In April, Altria also noted that some adult vapers were switching back to cigarettes because of negative news coverage of e-cigarettes. Last year, amid an outbreak of a vaping-related lung illness, U.S. health officials warned against the use of e-cigarettes. They later said the ailment was linked not to e-cigarettes, but to vaping products containing marijuana and vitamin E oil.
The FDA didn’t immediately respond to a request for comment on the shift back to traditional smoking. Agency officials have said that their first priority is curbing underage use. They also have noted that they allowed menthol-flavored e-cigarettes to remain on the market to provide opportunities for adult cigarette smokers to switch to a less harmful option.
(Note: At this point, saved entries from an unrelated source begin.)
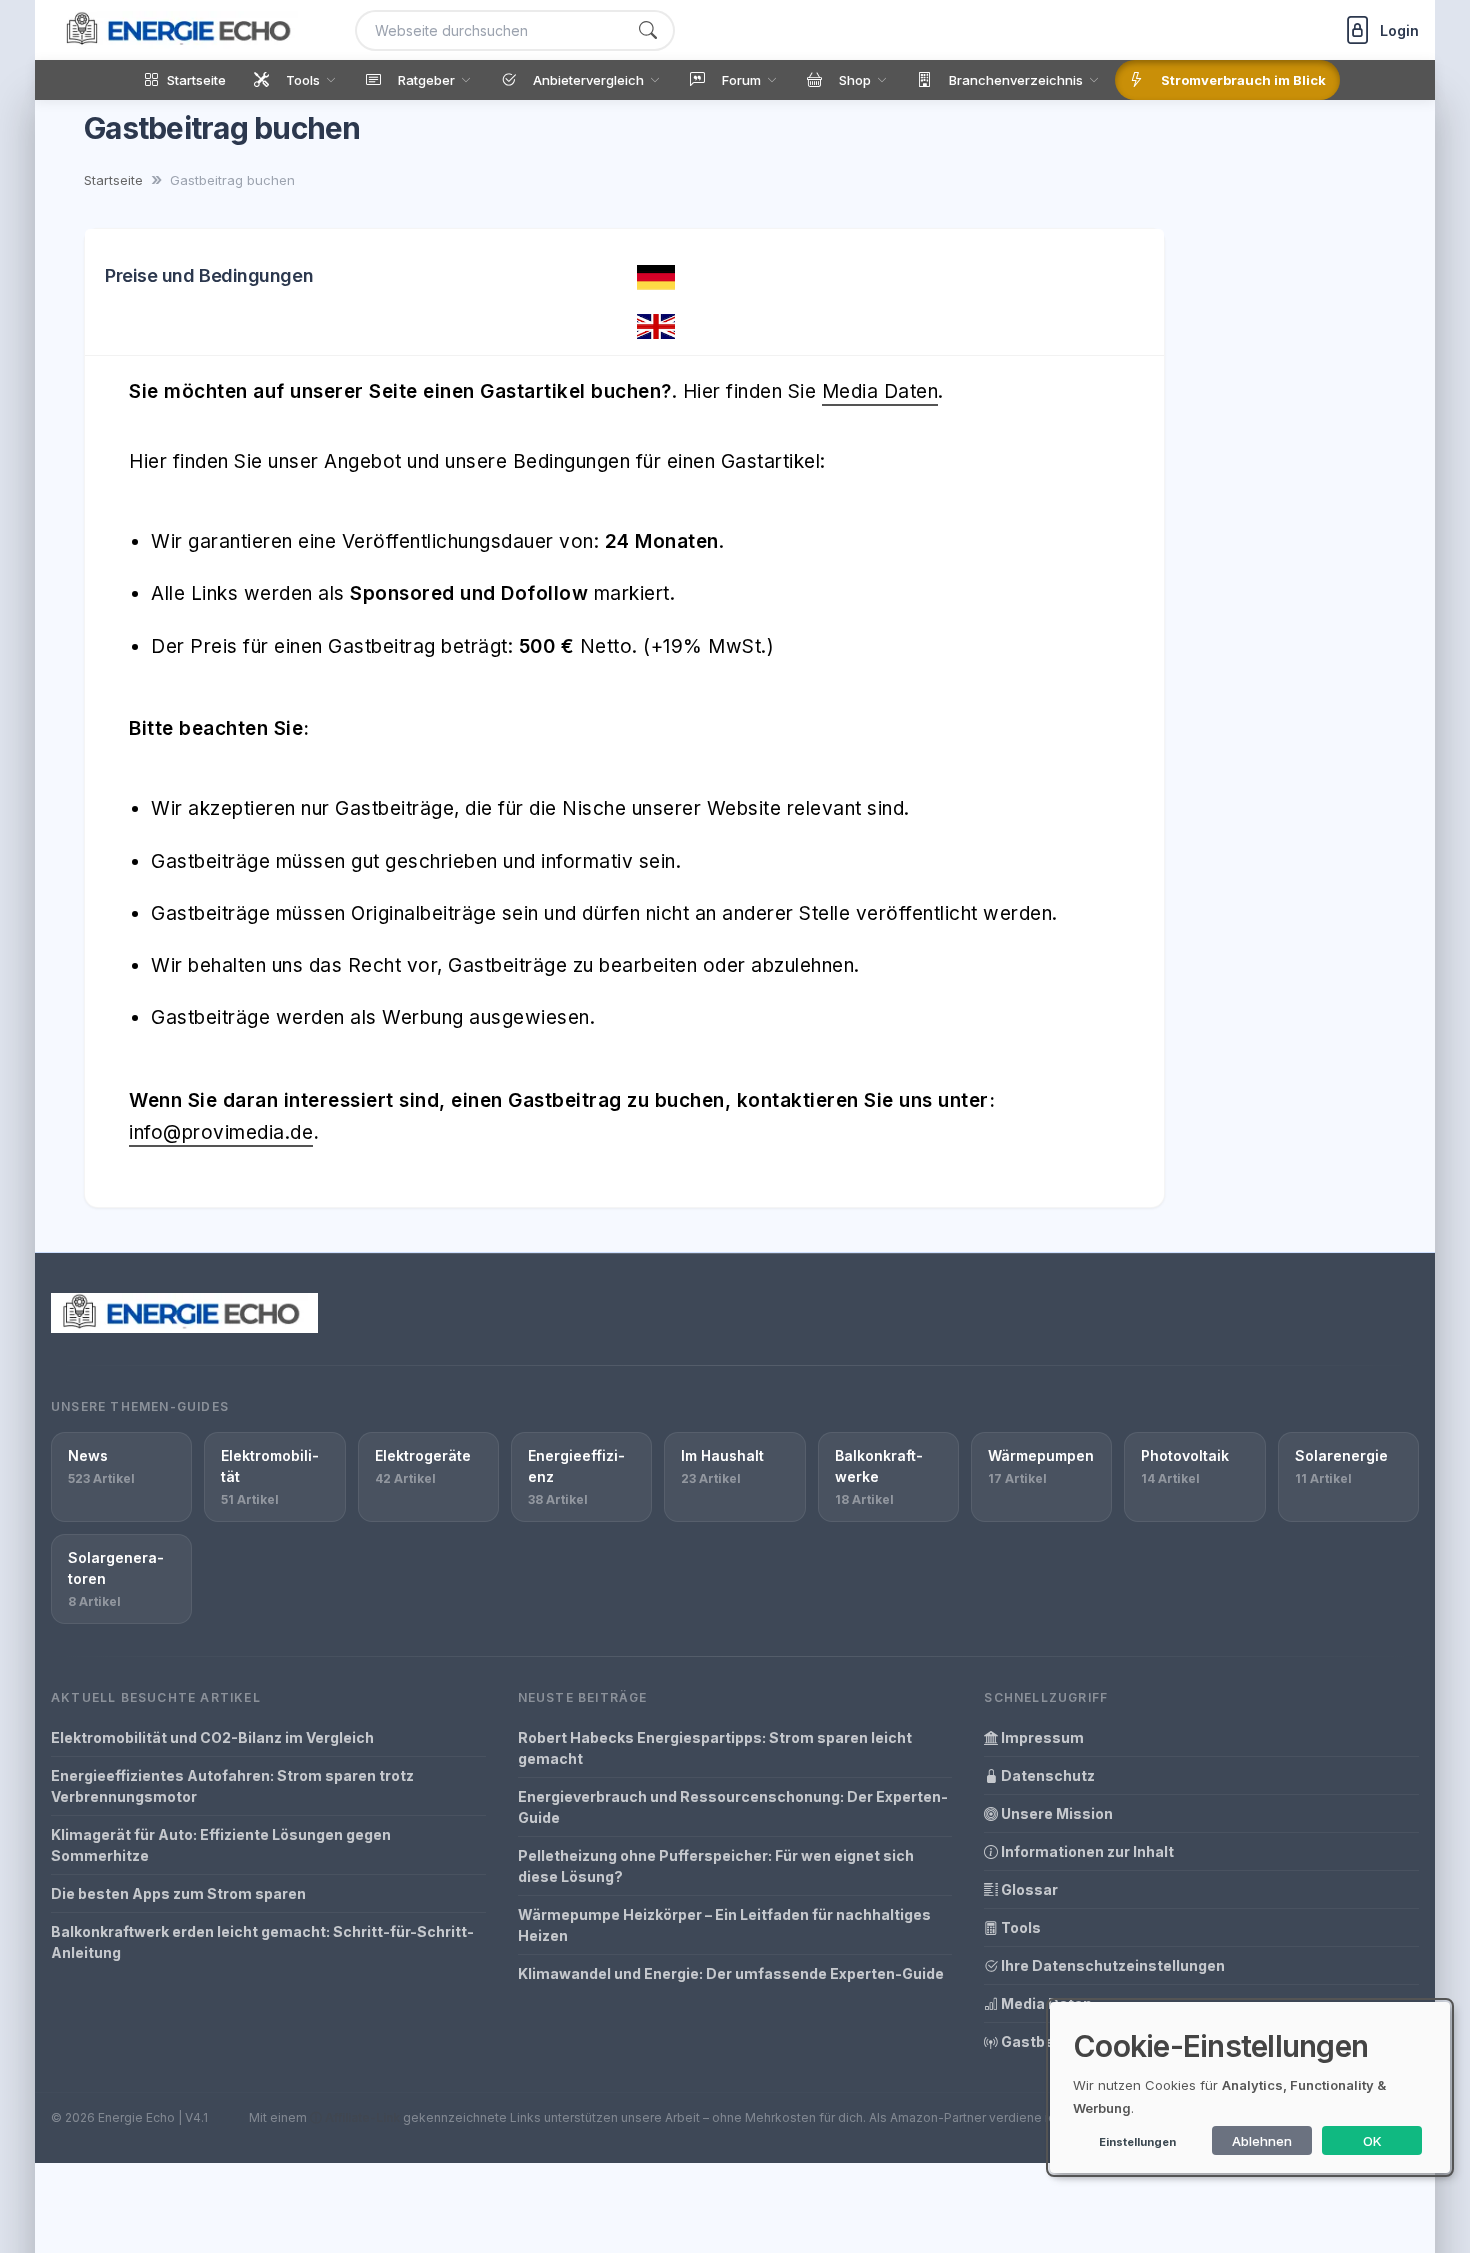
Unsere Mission (1055, 1813)
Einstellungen (1137, 2142)
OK (1372, 2141)
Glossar (1028, 1889)
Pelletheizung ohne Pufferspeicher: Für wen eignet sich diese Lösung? (716, 1866)
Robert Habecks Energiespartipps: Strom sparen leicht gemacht (715, 1748)
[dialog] (1250, 2087)
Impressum (1041, 1737)
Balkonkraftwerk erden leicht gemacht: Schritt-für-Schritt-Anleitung (262, 1942)
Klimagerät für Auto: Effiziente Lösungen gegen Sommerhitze (221, 1845)
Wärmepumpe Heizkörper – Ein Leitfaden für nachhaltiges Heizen (724, 1925)
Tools (1019, 1927)
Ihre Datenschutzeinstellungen (1111, 1965)
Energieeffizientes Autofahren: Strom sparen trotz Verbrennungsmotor (232, 1786)
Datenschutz (1046, 1775)
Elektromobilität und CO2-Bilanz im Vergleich (212, 1737)
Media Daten (880, 391)
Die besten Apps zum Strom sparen (178, 1893)
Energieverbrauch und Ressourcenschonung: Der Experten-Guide (733, 1807)
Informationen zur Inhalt (1086, 1851)
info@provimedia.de (221, 1132)
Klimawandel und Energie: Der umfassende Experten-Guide (731, 1973)
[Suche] (648, 30)
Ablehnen (1262, 2141)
Cigarette smoking is associated with more than 480,000 deaths a year in the U.S., according to the Centers for Disease Control and Prevention.
Altria made
a big wager on e-cigarettes in 2018 when it invested $12.8 billion for a 35% stake in Juul Labs Inc. at a time when the startup was logging strong sales of its vaporizers and cartridges. But Altria has had to take $8.6 billion in charges on the investment as Juul’s business slowed. The vaping industry leader has slashed jobs and pulled most of its flavors from the U.S. market.
Altria on Tuesday reported a second-quarter profit of $1.94 billion, compared with $2 billion a year earlier. Net revenue fell almost 4% to $6.37 billion.
The company projected adjusted earnings of $4.21 a share to $4.38 a share for 2020. In April, the company suspended its earnings outlook given uncertainty surrounding the Covid-19 pandemic. At the time, it was expecting adjusted earnings of $4.39 a share to $4.51 a share for the year.